=== TEXTE FOURNI ===

Le président suppléant (M. Bélair): Voulez-vous répondre à cela, monsieur Balasko?
M. Balasko: Churchill a beaucoup d'obstacles à surmonter. Il s'agit en partie d'obstacles politiques mais aussi de bien d'autres problèmes. Ce port est situé en bordure de l'océan. Je crois que peu de pays qui possèdent un port de ce genre le laisseraient péricliter, surtout avec l'infrastructure qui existe.
Il ne fait aucun doute que des améliorations sont nécessaires. Nous ne savons pas encore d'où viendra l'argent nécessaire. Notre mission est de commercialiser le port mais elle consiste également à trouver une solution pour assurer la survie du port dans l'immédiat. Vous n'êtes probablement pas sans savoir que de nombreuses études ont été faites à son sujet. Les citoyens en ont assez de ces études et affichent un certain cynisme. Je ne leur reproche pas. Le gouvernement fédéral a investi beaucoup d'argent dans des études sur Churchill. Nous essayons de trouver une solution dans l'immédiat. Nous savons que c'est indispensable et qu'à longue échéance, la solution n'est pas d'accorder des subventions gouvernementales supplémentaires.

===

— DÉFIS —
**a.** Dans l'échange sur le port de Churchill, quelle attitude les citoyens adoptent-ils face aux nombreuses études consacrées au port ?
**b.** Réécrivez l'échange sur le port de Churchill depuis « Il ne fait aucun » jusqu'à « subventions gouvernementales supplémentaires. », en remplaçant « cynisme » par « scepticisme ».

=== DONNÉES FOURNIES ===

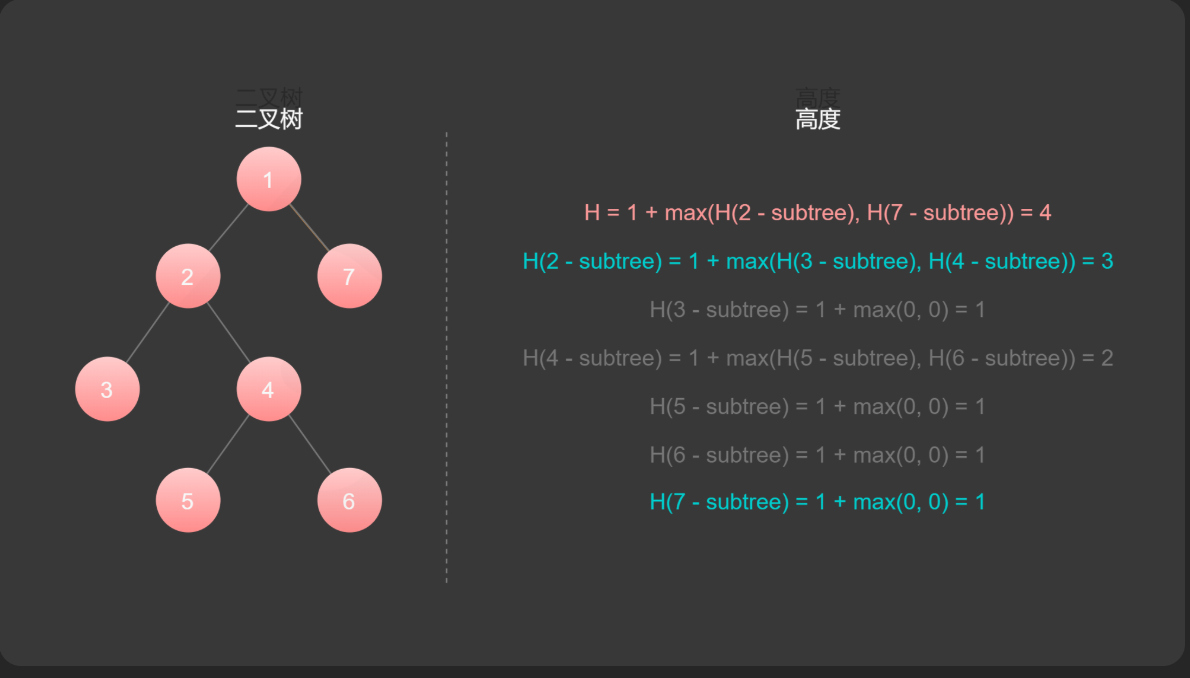Viewport: 1190px width, 678px height.
Task: Click leaf node 5
Action: tap(187, 500)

===

— RÉPONSES AUX CONSIGNES —
**a.** Ils en ont assez de ces études et affichent un certain cynisme.

**b.**
Il ne fait aucun doute que des améliorations sont nécessaires. Nous ne savons pas encore d'où viendra l'argent nécessaire. Notre mission est de commercialiser le port mais elle consiste également à trouver une solution pour assurer la survie du port dans l'immédiat. Vous n'êtes probablement pas sans savoir que de nombreuses études ont été faites à son sujet. Les citoyens en ont assez de ces études et affichent un certain scepticisme. Je ne leur reproche pas. Le gouvernement fédéral a investi beaucoup d'argent dans des études sur Churchill. Nous essayons de trouver une solution dans l'immédiat. Nous savons que c'est indispensable et qu'à longue échéance, la solution n'est pas d'accorder des subventions gouvernementales supplémentaires.